For women who are included, either on their own account or within the context of households, they are rarely consulted. Their needs are often ignored in the design of human settlements, the location of housing, and the provision of urban services. A common assumption, for example, is that all productive work takes place outside the home and is undertaken by men. This is certainly not the case in many countries where female-headed households constitute a large and growing proportion of urban dwellers. They frequently have to combine domestic and productive activities, both in terms of utilisation of time and space.
The different roles of men and women within the gender division of labour have implications for house design, site layout, zoning and regulatory frameworks more generally (the links between gender and shelter are analysed in depth in Chant 1996). Case study 7: Considering Women in the Quintas de San Jorge Housing Project, Cordoba, Argentina Cordoba is the second largest city in Argentina. The local government, elected in 1983 and reelected in 1987, undertook a range of social policies including the construction of dwellings and site and service schemes for the residents of squatter settlements.
The Quintas de San Jorge housing project aimed at resettling 365 families from two settlements over a two and a half year period. Different phases of the project saw different types of housing constructed. They are distinguished on the basis of the number of rooms, the functions they were designed for, the lay-out, and the potential for expansion. Dwellings were either finished houses built by private contractors, or self-help construction programmes carried out by mutual aid groups and then assigned to different group members.
An attempt was made to assess the number of women-headed households and to ensure their access. However, women-headed households were generally assigned the worst sites or dwelling types emerging out of the self-build component of the programme. They were often assigned core houses designed for extension. Although 50 per cent of the core houses had been expanded in the three years following the project, only a few women headed households were able to undertake building improvements.
Modifications were confined to fences to delimit their plots and increase their security, rather than to increase their living space. Overcrowding therefore remained a problem. Overcrowding was also compounded by the fact that the data collected for the project did not reveal the complex variety of kinship and other relationships within households. In particular it disguised the prevalence of women-maintained families living within broader households, multiple generations living under one roof, children from former unions and resident relatives and friends.

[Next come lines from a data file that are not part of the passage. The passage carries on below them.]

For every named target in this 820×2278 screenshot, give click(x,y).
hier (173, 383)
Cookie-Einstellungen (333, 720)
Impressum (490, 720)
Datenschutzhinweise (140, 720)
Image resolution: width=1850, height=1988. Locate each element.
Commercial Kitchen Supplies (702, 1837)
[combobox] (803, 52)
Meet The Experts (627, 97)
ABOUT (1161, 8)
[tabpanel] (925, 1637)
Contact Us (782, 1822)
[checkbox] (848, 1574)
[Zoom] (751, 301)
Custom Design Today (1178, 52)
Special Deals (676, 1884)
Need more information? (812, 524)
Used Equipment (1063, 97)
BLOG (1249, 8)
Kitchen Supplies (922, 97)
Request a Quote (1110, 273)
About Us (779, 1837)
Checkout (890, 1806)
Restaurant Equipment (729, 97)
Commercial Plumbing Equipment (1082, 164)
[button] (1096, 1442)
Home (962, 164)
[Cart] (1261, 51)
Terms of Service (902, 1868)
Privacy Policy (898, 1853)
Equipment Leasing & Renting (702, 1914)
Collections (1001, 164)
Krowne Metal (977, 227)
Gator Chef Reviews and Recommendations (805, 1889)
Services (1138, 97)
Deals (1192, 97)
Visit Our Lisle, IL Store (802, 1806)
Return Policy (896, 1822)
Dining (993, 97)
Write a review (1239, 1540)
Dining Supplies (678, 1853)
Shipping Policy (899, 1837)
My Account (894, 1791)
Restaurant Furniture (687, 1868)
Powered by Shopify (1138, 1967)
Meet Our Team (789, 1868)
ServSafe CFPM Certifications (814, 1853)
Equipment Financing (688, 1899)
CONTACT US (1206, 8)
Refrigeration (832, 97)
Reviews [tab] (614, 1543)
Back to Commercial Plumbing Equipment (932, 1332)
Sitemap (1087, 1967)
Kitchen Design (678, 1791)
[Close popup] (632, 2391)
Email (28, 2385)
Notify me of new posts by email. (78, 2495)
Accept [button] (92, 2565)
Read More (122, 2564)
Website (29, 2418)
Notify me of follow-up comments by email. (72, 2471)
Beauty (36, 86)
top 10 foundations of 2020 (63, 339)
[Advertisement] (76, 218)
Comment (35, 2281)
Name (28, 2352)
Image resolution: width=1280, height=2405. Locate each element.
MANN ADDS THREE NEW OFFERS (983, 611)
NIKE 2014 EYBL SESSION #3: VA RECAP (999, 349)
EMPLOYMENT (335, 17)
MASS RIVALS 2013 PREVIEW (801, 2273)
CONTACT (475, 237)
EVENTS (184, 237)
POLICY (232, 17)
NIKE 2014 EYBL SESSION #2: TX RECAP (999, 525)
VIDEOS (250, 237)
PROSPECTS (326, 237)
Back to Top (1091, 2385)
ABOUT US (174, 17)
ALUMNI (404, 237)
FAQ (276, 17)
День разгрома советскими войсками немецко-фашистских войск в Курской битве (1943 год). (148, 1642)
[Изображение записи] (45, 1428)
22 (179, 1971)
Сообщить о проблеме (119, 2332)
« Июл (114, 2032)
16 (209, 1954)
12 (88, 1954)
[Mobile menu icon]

Another key design problem which particularly affected women’s daily lives was the kitchen being incorporated into the living area, or being too small for the old-fashioned and large furniture and equipment owned by these households. The design also ignored the range of activities that had to take place with the use of either fuel or water. The result was that kitchens became sculleries, and cooking activities continued to take place in open spaces at the back of the dwelling. This was reinforced by the high cost of gas and kerosene, leading women to opt for firewood or charcoal as cooking fuel.